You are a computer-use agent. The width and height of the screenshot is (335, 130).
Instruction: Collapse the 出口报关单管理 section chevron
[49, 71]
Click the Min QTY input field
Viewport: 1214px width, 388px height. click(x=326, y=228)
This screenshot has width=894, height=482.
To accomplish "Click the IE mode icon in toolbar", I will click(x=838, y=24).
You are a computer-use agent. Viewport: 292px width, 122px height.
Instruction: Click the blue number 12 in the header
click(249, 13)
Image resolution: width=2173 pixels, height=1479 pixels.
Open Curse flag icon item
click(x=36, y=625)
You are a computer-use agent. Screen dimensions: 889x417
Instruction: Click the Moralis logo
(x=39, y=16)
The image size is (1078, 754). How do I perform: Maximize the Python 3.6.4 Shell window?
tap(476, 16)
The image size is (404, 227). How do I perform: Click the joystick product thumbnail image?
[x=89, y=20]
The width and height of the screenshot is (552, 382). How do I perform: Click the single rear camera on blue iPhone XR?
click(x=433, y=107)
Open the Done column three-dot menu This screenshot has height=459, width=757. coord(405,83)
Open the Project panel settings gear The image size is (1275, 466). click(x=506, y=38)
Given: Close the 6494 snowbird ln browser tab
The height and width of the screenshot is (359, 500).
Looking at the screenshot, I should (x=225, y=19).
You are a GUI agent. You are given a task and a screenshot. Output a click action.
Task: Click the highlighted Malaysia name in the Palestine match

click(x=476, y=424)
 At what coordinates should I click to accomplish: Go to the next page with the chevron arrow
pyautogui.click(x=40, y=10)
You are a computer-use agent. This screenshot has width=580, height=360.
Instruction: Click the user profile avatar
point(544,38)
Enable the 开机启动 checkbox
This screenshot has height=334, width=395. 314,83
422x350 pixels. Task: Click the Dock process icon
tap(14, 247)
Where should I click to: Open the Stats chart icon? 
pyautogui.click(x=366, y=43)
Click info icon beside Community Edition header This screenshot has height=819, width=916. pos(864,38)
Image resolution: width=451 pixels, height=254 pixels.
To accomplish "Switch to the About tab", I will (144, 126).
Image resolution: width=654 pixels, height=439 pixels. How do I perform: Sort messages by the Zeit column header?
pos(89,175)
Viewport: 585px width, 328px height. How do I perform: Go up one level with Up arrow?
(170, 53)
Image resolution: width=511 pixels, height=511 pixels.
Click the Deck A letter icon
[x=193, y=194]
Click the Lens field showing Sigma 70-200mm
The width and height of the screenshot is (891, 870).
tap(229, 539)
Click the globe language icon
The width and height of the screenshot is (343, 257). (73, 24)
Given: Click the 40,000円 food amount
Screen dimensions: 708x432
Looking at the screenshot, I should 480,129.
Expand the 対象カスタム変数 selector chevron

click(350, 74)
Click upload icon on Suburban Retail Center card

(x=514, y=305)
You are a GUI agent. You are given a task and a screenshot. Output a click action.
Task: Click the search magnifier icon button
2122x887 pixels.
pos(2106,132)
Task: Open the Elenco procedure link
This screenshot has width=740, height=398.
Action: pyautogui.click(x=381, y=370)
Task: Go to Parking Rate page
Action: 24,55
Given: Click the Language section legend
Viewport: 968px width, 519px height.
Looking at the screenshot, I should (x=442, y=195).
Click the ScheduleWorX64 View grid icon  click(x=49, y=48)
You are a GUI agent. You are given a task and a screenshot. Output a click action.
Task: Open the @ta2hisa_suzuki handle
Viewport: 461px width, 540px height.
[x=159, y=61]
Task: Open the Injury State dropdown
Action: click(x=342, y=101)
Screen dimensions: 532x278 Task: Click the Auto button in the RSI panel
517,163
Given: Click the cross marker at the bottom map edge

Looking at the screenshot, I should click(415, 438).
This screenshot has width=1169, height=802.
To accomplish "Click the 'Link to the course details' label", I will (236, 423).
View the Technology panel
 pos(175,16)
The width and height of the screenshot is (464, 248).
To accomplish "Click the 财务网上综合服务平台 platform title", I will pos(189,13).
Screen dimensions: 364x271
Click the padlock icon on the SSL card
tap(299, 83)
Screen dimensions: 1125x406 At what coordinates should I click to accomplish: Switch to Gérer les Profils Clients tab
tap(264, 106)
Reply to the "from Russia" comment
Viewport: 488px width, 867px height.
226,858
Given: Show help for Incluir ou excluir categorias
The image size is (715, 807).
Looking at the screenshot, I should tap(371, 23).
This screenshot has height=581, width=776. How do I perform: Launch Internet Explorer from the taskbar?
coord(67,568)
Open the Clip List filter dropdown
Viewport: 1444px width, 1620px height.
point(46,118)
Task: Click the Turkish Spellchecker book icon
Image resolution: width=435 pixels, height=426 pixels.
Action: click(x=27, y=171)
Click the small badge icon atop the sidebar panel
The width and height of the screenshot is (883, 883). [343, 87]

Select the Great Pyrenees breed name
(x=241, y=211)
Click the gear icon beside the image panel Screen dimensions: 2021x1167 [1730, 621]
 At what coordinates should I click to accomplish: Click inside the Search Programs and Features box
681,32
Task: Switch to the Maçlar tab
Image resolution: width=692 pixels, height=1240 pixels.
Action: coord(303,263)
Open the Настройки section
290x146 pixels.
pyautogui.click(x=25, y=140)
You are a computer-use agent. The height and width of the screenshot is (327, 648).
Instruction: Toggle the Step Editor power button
****************************************
WORK ORDER
Answer with a number alone: how many lines of the records contain the string "gear"?

RESPONSE TO THE TASK
2